Asciugare il campione per tre minuti, quindi rimuovere tutto il liquido residuo nella parte inferiore del pozzo. Rimuovere la piastra dal supporto magnetico. E rimospendare le perline in 13 microlitri del tampone di resuspensione.
Incubare la piastra per due minuti, quindi trasferirla di nuovo sul supporto magnetico per tre minuti. Trasferire 12 microlitri del supernatante in un tubo pulito e conservarlo durante la notte a quattro gradi Celsius o a lungo termine a -20 gradi Celsius. Sono stati raccolti embrioni a E7.5, E8.5 ed E9.5.
E somite messo in scena per risolvere gli intervalli di tempo di sei ore. Quando l'analisi dei componenti principali è stata utilizzata per raggruppare campioni in base alla somiglianza, è stato scoperto che i campioni si raggruppano per età. Le cellule della cresta neurale premigratoria e migratrice sono state etichettate come E8.5 con Wnt1-Cre e un E9.5 con Sox10-Cre.
Un confronto tra i due driver CRE conferma che segnano popolazioni diverse nei primi embrioni di topo. L'RNA è stato quantificato con uno spettrofotometro e un'elettroforesi capillare. Mentre la traccia dello spettrofotometro ha rivelato che l'RNA non contiene proteine contaminanti e un'alta concentrazione cellulare, non era abbastanza sensibile da rilevare cambiamenti nella concentrazione di RNA con l'età.
La traccia di elettroforesi capillare può essere utilizzata per stimare la concentrazione e le dimensioni dei frammenti di RNA. I picchi a 2.000 e 5,100 nucleotidi sono rispettivamente 18S e 28S di RNA ribosomiale. Mentre la piccola regione dell'RNA si trova a circa 150 nucleotidi.
L'estrazione del gel può essere utilizzata per isolare le piccole librerie di sequenziamento dell'RNA lontano dai primer dell'adattatore. Prima dell'escissione, in ogni campione sono presenti una moltitudine di dimensioni del prodotto. Le tracce di elettroforesi capillare prima e dopo la selezione delle dimensioni mostrano il miglioramento della purezza del prodotto libreria a 150 coppie di basi dopo la purificazione del gel.
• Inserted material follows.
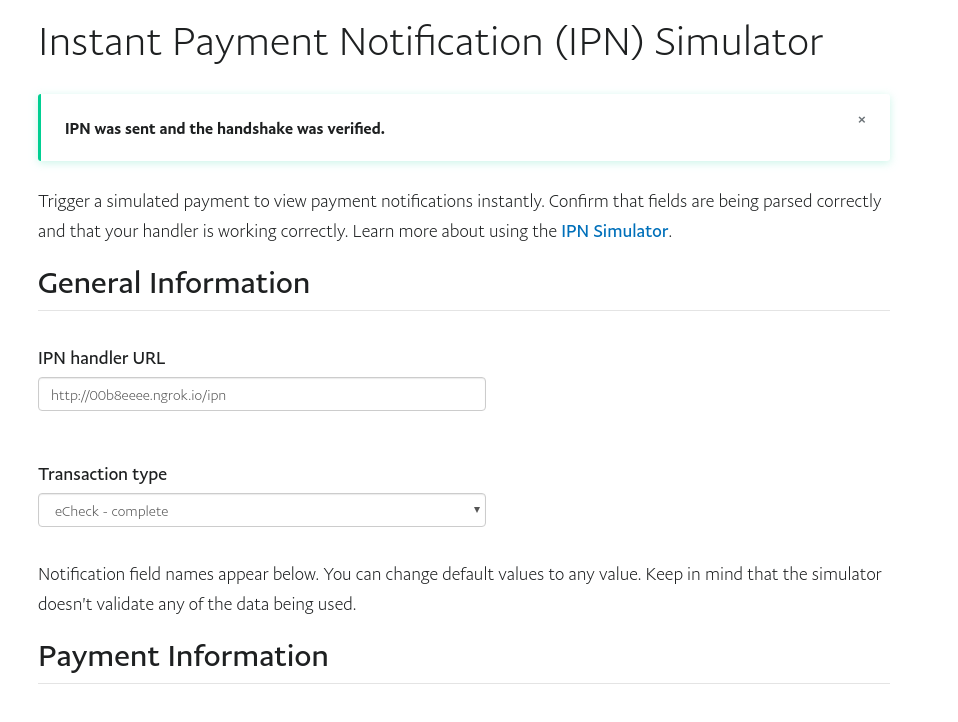Click the divider line under Payment Information

coord(464,684)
Abbiamo progettato questo protocollo per dividere una preparazione dell'RNA da un singolo campione sia in piccole librerie di sequenziamento dell'RNA che in librerie di sequenziamento dell'mRNA di massa. Ciò affronterà questioni che circondano non solo l'espressione del microRNA, ma anche quali obiettivi di mRNA possono essere regolati dai microRNA espressi. Questa tecnica ci ha permesso di ottenere una visione completa dei microRNA più espressi e la regolazione dei loro obiettivi nelle cellule cranici della cresta neurale tra gastrulazione e chiusura del tubo neurale.